Saudi Arabia’s Public Investment Fund (PIF) is getting deeper into New York’s concrete sandbox, taking a majority stake in a pricey Midtown site alongside Related Companies. The partners plan to replace the current 17-story structure at 625 Madison Avenue with something nearly three times as tall, a shimmering 1,200-foot tower just a block from Central Park. The Public Investment Fund has already poured over $200 million into the project and is now reportedly footing most of the development bill, which could exceed a billion dollars. That’s a lot of petrodollars banking on the rebound of high-end office real estate in a city still reckoning with its post-pandemic identity.

The deal is just the latest example of a foreign capital comeback in Manhattan, particularly from the Gulf. After retreating during COVID, overseas investors are back in a big way. Commercial real estate purchases by foreign entities in NYC have jumped fivefold since 2022. The motivations range from portfolio diversification to dollar-denominated safety nets, but it’s also about prestige. And few addresses come with as much real estate swagger as a trophy tower on Madison Avenue. With interest rates still uncomfortably high for most domestic buyers, deep-pocketed sovereign funds are finding themselves at the top of the bidding pool by default.

For the PIF, this is part of a broader global shopping spree aimed at turning oil profits into real assets—fashion houses, hotels, soccer clubs, and now Manhattan skyscrapers. Their partnership with Related began quietly in 2020 and seems to be evolving into something more ambitious. Whether or not this project pencils out is almost beside the point. This kind of investment is as much about global influence as it is about IRR (or in this case, maybe NOI). And New York, with all its flaws, still holds the title of being the most sought-after American real estate for foreign investors.

BlackRock is adding another trophy to its private markets shelf, acquiring net-lease real estate manager ElmTree Funds and folding it into its rapidly expanding private capital platform. The deal, which includes performance-based payouts, gives BlackRock access to a $7.3 billion portfolio of industrial properties purpose-built for creditworthy tenants like FedEx and Home Depot. It’s the second major move in as many months following BlackRock’s $12.5 billion acquisition of private credit giant Global Infrastructure Partners. The investment from the world's largest private equity firm underscores that Wall Street’ sees value in owning more of the buildings that make modern supply chains run.
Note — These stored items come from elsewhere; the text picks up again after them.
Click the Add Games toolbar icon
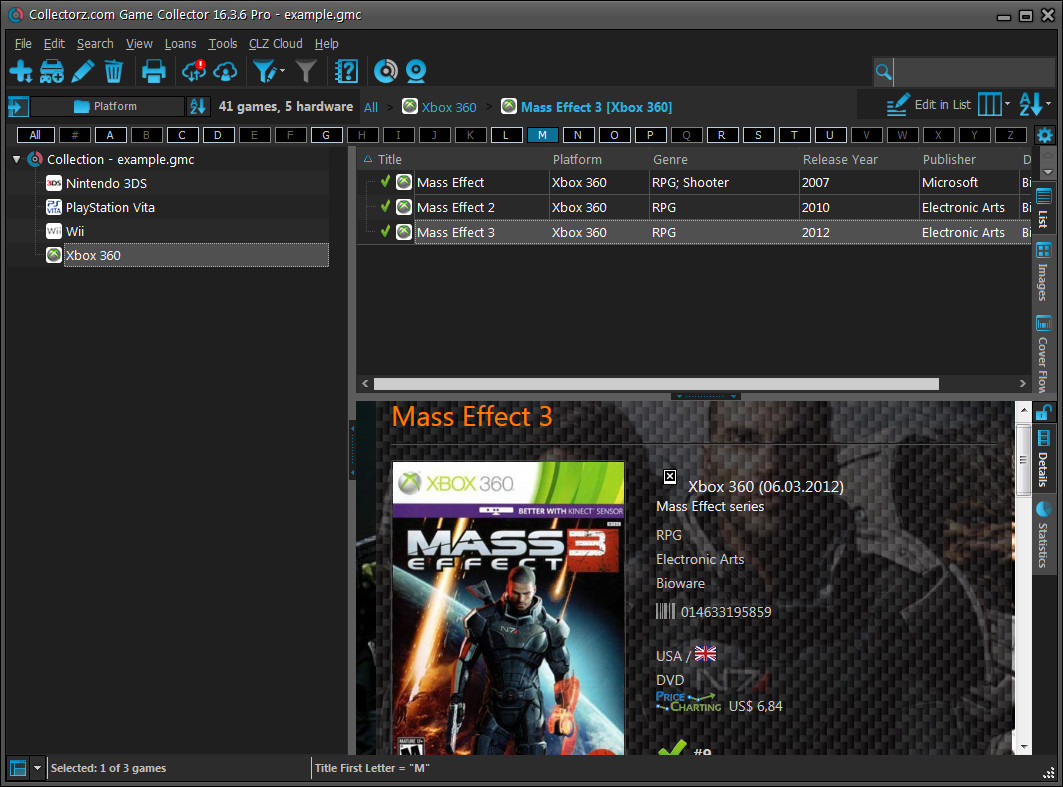Viewport: 1063px width, 787px height. pyautogui.click(x=21, y=71)
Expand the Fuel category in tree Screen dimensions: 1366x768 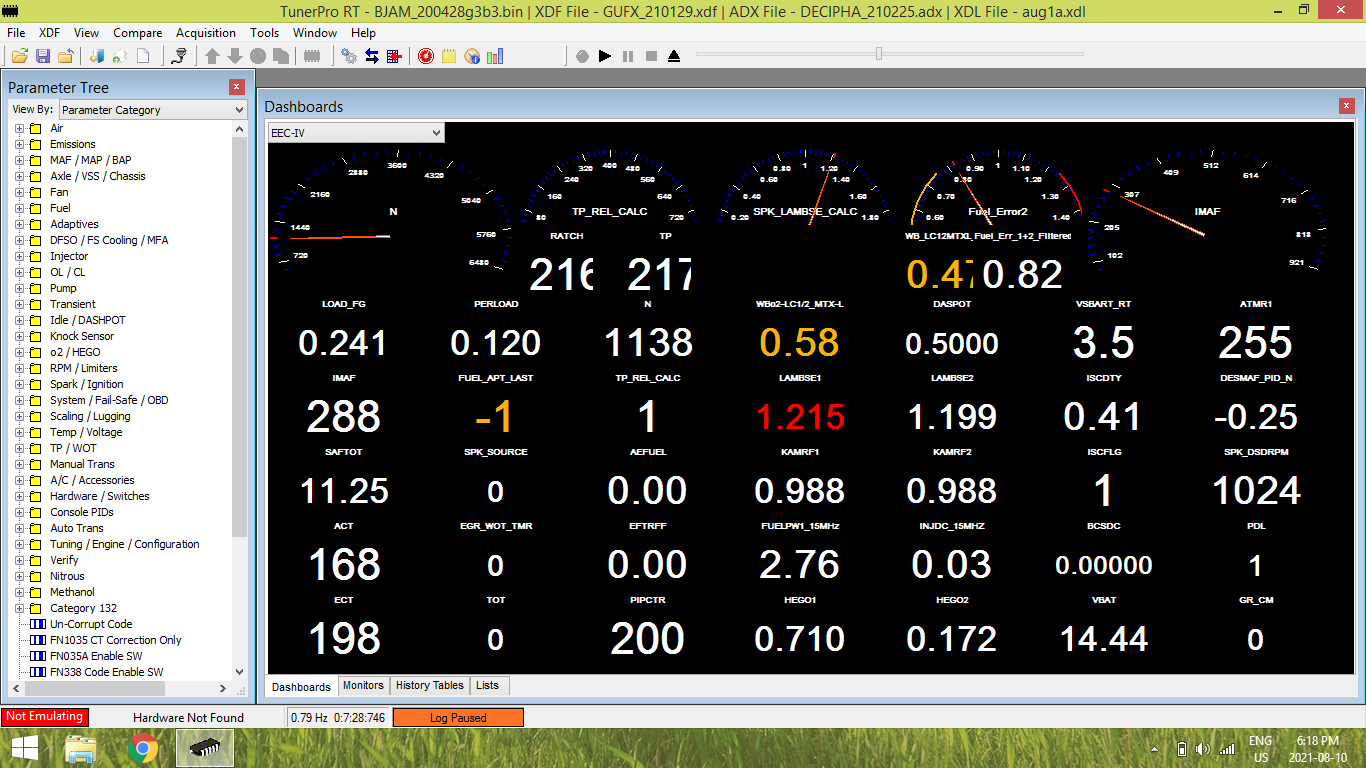point(19,208)
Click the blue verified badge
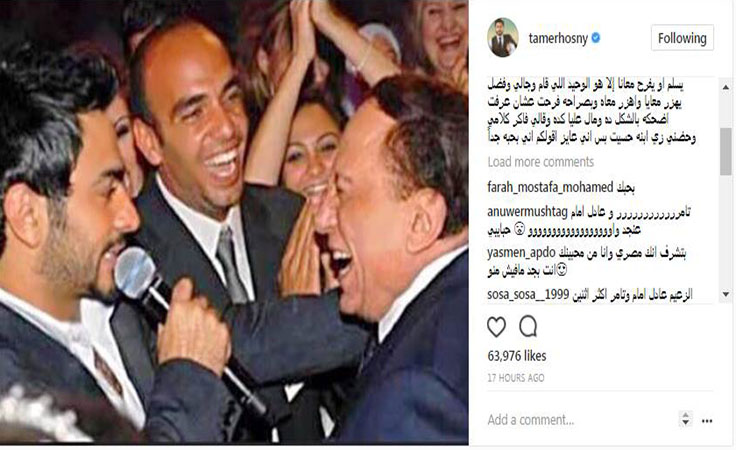Viewport: 736px width, 450px height. (x=596, y=38)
Industrial real estate is becoming an increasingly important piece of private equity portfolios. While traditional real estate fundraising has cooled off, demand from institutional investors for direct, cash-flowing assets hasn’t. Managers like BlackRock are responding by vertically integrating real estate operations into their private market platforms, giving themselves more control and more stable fee revenue in an increasingly uncertain macro environment. Industrial properties, with its long leases and predictable tenants, is exactly the kind of product that pensions and sovereign funds want more of right now.

This isn’t just a real estate story—it’s a shift in asset management strategy. Firms that once saw property as a niche allocation are now treating it as core infrastructure. The line between real estate and private equity is blurring, and BlackRock is betting that future fundraising will flow not to flashy new funds, but to platforms that already own the infrastructure of our modern economy. ElmTree might not be a household name, but in the era of platform consolidation and capital scale, it’s exactly the kind of quiet powerhouse that makes sense to bolt onto a global giant.